Real-world examples in physics and engineering often involve variable forces, requiring precise calculations of work done. For this, work done by a variable force is determined using summation and integration methods.

Introduction

We know that what it means by work done by a constant force in physics. Now is the time to understand whether in the real world the work done remain the same irrespective of the force acting on it? Or do we use the average force to find the work done? The answer to these questions lie in the concept of variable force.

Variable Force

In many real-world scenarios, the force acting on an object does not remain constant throughout its motion. Such forces are known as variable forces.

These forces require a more detailed approach to calculate the work they perform.

Examples of Variable Forces

Gravity

The force of gravity acting on a rocket decreases as it moves farther away from Earth, following an inverse square relationship with the distance from the centre of Earth.

Springs

The force exerted by a spring increases as it is stretched beyond elastic limit, according to Hooke’s Law, $F = k x$ , where $k$ is the spring constant and $x$ is the displacement from equilibrium.

These examples highlight situations where forces change depending on position or distance, making it necessary to calculate work in a step-by-step manner.

Derivation of Work Done by a Variable Force

To calculate the work done by a variable force, divide the motion into small intervals, in such a way the force can be approximated as constant.

1. Divide the Path

Consider a particle moving from point ‘a’ to point ‘b’ along a curved path in the xy–plane, and the curved path is divided into small equal intervals as shown.
########################################
_Required work:_ Reproduce the passage above on work done by a variable force word for word, from "We know that" up to and including "centre of Earth.".

_Available data:_
########################################
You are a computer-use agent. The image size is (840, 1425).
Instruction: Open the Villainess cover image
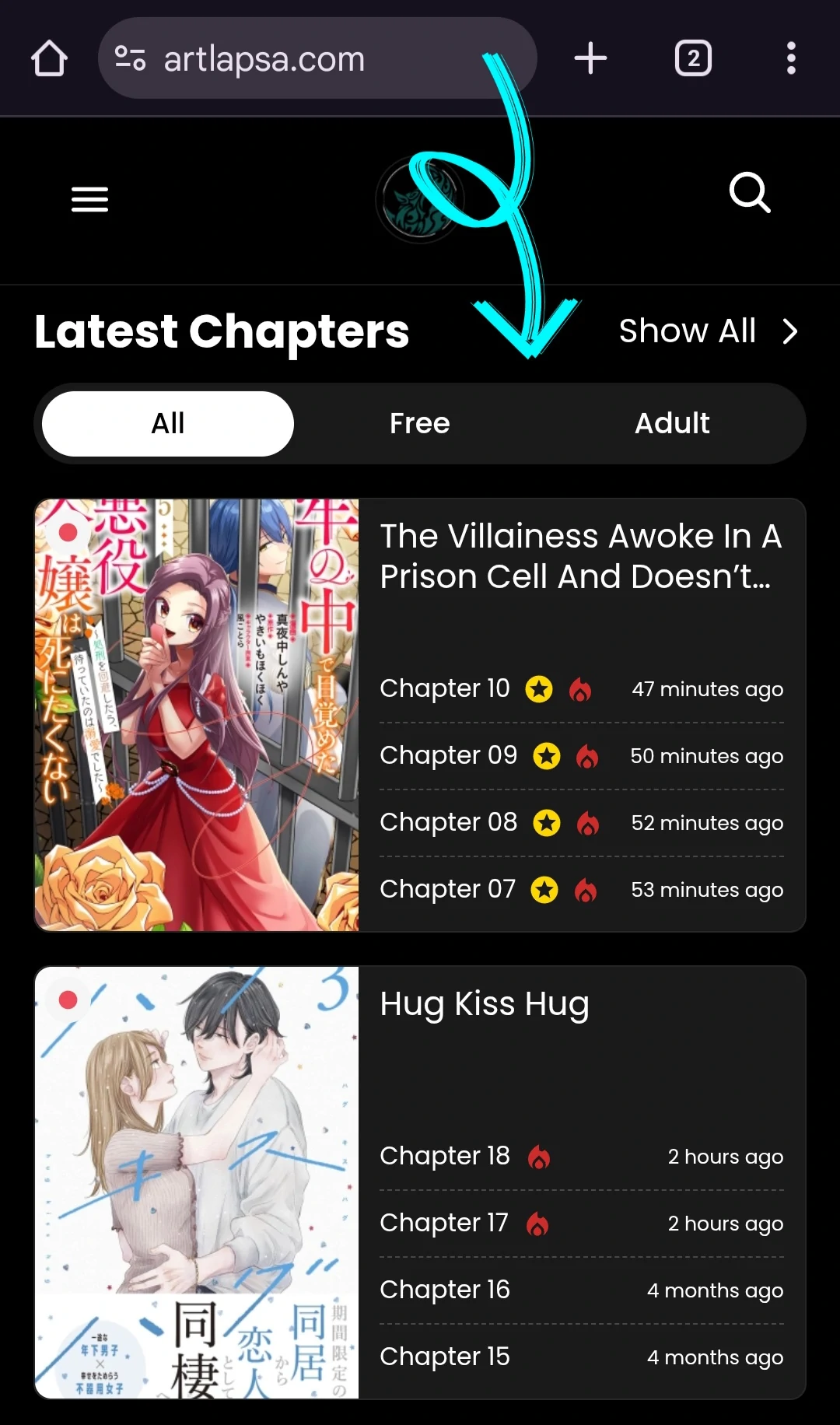[197, 715]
########################################
_Answer in full:_
We know that what it means by work done by a constant force in physics. Now is the time to understand whether in the real world the work done remain the same irrespective of the force acting on it? Or do we use the average force to find the work done? The answer to these questions lie in the concept of variable force.

Variable Force

In many real-world scenarios, the force acting on an object does not remain constant throughout its motion. Such forces are known as variable forces.

These forces require a more detailed approach to calculate the work they perform.

Examples of Variable Forces

Gravity

The force of gravity acting on a rocket decreases as it moves farther away from Earth, following an inverse square relationship with the distance from the centre of Earth.